**Records supplied**:
************

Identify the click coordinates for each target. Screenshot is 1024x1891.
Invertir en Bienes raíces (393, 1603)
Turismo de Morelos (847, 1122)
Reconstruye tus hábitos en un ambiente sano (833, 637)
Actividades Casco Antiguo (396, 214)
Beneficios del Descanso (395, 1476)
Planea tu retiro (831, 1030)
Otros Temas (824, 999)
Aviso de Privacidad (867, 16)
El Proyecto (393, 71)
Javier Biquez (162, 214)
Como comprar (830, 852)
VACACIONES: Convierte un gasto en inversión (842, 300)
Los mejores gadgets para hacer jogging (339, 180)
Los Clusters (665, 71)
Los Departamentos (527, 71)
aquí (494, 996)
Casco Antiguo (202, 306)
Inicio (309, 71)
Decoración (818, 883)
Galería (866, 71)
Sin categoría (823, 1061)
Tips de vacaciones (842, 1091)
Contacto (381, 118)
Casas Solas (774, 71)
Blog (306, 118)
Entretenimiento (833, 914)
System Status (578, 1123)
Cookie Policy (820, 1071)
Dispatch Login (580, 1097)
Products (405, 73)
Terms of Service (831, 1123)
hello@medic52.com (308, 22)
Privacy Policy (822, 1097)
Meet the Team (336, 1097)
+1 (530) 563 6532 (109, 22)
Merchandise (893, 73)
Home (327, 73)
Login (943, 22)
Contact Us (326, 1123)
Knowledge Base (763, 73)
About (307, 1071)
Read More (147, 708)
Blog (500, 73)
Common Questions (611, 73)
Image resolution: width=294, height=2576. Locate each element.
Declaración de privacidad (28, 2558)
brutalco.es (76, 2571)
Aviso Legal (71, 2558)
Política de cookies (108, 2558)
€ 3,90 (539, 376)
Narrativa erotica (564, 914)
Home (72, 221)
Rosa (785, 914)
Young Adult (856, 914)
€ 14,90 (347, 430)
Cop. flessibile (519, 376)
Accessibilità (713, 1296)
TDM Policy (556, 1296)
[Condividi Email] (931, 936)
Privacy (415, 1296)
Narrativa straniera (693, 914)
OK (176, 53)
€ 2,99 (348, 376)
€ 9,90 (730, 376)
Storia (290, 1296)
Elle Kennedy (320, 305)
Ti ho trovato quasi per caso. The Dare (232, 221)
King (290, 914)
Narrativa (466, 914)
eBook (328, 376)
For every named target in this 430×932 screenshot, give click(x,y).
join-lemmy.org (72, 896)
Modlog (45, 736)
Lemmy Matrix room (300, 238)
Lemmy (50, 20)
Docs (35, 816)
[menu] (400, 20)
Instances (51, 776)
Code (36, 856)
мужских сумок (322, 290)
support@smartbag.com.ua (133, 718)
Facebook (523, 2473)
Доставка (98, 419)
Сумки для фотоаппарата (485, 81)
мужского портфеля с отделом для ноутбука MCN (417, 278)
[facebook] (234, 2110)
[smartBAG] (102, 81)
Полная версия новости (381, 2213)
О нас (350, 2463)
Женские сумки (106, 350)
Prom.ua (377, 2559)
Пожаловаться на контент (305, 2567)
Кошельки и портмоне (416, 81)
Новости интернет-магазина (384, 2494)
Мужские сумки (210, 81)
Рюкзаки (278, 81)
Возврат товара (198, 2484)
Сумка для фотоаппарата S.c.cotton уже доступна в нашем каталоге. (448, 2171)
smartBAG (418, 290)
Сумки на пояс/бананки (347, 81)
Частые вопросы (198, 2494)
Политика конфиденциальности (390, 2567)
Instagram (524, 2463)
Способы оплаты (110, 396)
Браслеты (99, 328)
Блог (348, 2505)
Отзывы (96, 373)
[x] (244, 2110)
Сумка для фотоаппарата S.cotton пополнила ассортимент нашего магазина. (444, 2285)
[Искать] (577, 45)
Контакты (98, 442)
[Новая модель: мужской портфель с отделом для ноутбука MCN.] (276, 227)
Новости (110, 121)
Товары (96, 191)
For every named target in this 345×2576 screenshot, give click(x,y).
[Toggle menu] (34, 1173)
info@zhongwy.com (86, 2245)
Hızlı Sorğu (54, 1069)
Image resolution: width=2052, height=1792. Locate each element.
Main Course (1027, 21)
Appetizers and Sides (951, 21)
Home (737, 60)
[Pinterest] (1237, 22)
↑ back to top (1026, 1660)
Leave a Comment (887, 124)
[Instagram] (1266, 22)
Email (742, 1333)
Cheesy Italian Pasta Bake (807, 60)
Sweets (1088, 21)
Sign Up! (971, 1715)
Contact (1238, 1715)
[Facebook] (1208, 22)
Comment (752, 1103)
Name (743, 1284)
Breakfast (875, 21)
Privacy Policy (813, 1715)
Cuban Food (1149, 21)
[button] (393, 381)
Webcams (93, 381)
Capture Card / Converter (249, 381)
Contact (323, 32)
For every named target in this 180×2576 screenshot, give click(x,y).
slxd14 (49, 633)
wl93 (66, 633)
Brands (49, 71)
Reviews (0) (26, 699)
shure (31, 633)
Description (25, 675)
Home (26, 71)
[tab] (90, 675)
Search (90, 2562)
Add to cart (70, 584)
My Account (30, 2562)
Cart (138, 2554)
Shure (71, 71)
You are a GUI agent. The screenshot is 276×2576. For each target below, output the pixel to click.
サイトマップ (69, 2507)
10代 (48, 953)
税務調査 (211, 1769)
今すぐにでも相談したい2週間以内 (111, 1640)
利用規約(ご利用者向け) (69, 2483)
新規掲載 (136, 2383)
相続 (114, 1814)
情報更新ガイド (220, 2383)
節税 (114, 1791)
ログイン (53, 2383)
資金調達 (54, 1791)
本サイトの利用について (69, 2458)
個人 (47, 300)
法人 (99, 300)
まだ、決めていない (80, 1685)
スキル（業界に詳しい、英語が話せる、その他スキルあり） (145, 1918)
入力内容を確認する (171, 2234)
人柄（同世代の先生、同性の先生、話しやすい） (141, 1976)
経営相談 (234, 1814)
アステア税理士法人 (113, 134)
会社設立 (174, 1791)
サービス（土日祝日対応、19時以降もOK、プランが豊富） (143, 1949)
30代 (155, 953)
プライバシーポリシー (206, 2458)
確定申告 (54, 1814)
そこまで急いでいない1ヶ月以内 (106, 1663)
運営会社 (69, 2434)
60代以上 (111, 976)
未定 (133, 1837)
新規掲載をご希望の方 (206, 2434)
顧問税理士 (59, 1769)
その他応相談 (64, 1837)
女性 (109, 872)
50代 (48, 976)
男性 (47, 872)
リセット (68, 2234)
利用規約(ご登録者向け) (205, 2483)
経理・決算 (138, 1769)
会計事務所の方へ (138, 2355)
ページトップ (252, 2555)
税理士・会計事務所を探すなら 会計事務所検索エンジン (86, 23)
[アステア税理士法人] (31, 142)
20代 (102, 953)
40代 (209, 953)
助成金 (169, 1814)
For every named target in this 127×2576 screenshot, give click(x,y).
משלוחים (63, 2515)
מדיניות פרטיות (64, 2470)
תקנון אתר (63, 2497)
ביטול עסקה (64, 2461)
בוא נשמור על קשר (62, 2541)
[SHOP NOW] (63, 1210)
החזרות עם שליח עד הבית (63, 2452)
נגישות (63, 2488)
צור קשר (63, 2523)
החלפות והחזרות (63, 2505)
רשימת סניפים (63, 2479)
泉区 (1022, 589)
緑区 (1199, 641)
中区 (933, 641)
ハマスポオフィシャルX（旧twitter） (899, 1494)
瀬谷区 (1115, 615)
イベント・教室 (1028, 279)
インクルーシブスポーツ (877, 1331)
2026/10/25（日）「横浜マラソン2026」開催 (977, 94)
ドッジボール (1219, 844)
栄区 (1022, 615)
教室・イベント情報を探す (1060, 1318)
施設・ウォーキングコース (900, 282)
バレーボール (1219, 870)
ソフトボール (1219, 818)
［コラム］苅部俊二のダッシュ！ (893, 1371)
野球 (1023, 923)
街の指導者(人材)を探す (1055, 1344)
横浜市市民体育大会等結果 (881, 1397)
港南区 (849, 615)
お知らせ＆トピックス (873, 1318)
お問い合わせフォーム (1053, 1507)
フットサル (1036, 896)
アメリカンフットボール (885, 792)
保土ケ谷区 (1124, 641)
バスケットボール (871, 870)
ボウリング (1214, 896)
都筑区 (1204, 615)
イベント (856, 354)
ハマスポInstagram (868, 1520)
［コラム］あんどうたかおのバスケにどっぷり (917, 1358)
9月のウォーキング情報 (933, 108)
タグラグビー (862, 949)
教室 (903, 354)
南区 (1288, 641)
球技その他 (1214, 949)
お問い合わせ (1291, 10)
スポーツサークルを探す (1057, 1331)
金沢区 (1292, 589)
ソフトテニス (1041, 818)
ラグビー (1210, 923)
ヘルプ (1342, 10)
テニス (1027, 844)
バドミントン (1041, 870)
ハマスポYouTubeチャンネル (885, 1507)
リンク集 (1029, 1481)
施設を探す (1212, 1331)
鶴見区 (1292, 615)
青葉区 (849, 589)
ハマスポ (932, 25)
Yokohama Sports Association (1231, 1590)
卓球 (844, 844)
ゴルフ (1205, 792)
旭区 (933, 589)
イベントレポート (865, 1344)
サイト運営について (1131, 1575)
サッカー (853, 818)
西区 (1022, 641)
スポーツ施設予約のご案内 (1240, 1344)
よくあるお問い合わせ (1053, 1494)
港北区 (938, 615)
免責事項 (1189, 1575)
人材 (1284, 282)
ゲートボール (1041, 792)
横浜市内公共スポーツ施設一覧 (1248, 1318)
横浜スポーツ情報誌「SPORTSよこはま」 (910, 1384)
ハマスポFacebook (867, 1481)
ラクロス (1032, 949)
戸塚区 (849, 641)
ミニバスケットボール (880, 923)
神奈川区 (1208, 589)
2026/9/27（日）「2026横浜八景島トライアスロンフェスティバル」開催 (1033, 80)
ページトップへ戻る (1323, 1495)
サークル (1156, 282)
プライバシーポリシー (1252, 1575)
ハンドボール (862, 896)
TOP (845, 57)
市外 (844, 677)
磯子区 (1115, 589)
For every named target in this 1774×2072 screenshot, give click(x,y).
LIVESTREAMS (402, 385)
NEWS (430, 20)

************

**Problem to solve**: Repeat, character for character, the lines of the material above from the line with "その他応相談 (64, 1837)" through the line with "神奈川区 (1208, 589)".

**Written solution**:
その他応相談 (64, 1837)
女性 (109, 872)
50代 (48, 976)
男性 (47, 872)
リセット (68, 2234)
利用規約(ご登録者向け) (205, 2483)
経理・決算 (138, 1769)
会計事務所の方へ (138, 2355)
ページトップ (252, 2555)
税理士・会計事務所を探すなら 会計事務所検索エンジン (86, 23)
[アステア税理士法人] (31, 142)
20代 (102, 953)
40代 (209, 953)
助成金 (169, 1814)
For every named target in this 127×2576 screenshot, give click(x,y).
משלוחים (63, 2515)
מדיניות פרטיות (64, 2470)
תקנון אתר (63, 2497)
ביטול עסקה (64, 2461)
בוא נשמור על קשר (62, 2541)
[SHOP NOW] (63, 1210)
החזרות עם שליח עד הבית (63, 2452)
נגישות (63, 2488)
צור קשר (63, 2523)
החלפות והחזרות (63, 2505)
רשימת סניפים (63, 2479)
泉区 (1022, 589)
緑区 (1199, 641)
中区 (933, 641)
ハマスポオフィシャルX（旧twitter） (899, 1494)
瀬谷区 (1115, 615)
イベント・教室 (1028, 279)
インクルーシブスポーツ (877, 1331)
2026/10/25（日）「横浜マラソン2026」開催 (977, 94)
ドッジボール (1219, 844)
栄区 (1022, 615)
教室・イベント情報を探す (1060, 1318)
施設・ウォーキングコース (900, 282)
バレーボール (1219, 870)
ソフトボール (1219, 818)
［コラム］苅部俊二のダッシュ！ (893, 1371)
野球 (1023, 923)
街の指導者(人材)を探す (1055, 1344)
横浜市市民体育大会等結果 (881, 1397)
港南区 (849, 615)
お知らせ＆トピックス (873, 1318)
お問い合わせフォーム (1053, 1507)
フットサル (1036, 896)
アメリカンフットボール (885, 792)
保土ケ谷区 (1124, 641)
バスケットボール (871, 870)
ボウリング (1214, 896)
都筑区 (1204, 615)
イベント (856, 354)
ハマスポInstagram (868, 1520)
［コラム］あんどうたかおのバスケにどっぷり (917, 1358)
9月のウォーキング情報 (933, 108)
タグラグビー (862, 949)
教室 (903, 354)
南区 (1288, 641)
球技その他 (1214, 949)
お問い合わせ (1291, 10)
スポーツサークルを探す (1057, 1331)
金沢区 (1292, 589)
ソフトテニス (1041, 818)
ラグビー (1210, 923)
ヘルプ (1342, 10)
テニス (1027, 844)
バドミントン (1041, 870)
ハマスポYouTubeチャンネル (885, 1507)
リンク集 (1029, 1481)
施設を探す (1212, 1331)
鶴見区 (1292, 615)
青葉区 (849, 589)
ハマスポ (932, 25)
Yokohama Sports Association (1231, 1590)
卓球 (844, 844)
ゴルフ (1205, 792)
旭区 (933, 589)
イベントレポート (865, 1344)
サイト運営について (1131, 1575)
サッカー (853, 818)
西区 (1022, 641)
スポーツ施設予約のご案内 (1240, 1344)
よくあるお問い合わせ (1053, 1494)
港北区 (938, 615)
免責事項 (1189, 1575)
人材 (1284, 282)
ゲートボール (1041, 792)
横浜市内公共スポーツ施設一覧 (1248, 1318)
横浜スポーツ情報誌「SPORTSよこはま」 (910, 1384)
ハマスポFacebook (867, 1481)
ラクロス (1032, 949)
戸塚区 (849, 641)
ミニバスケットボール (880, 923)
神奈川区 (1208, 589)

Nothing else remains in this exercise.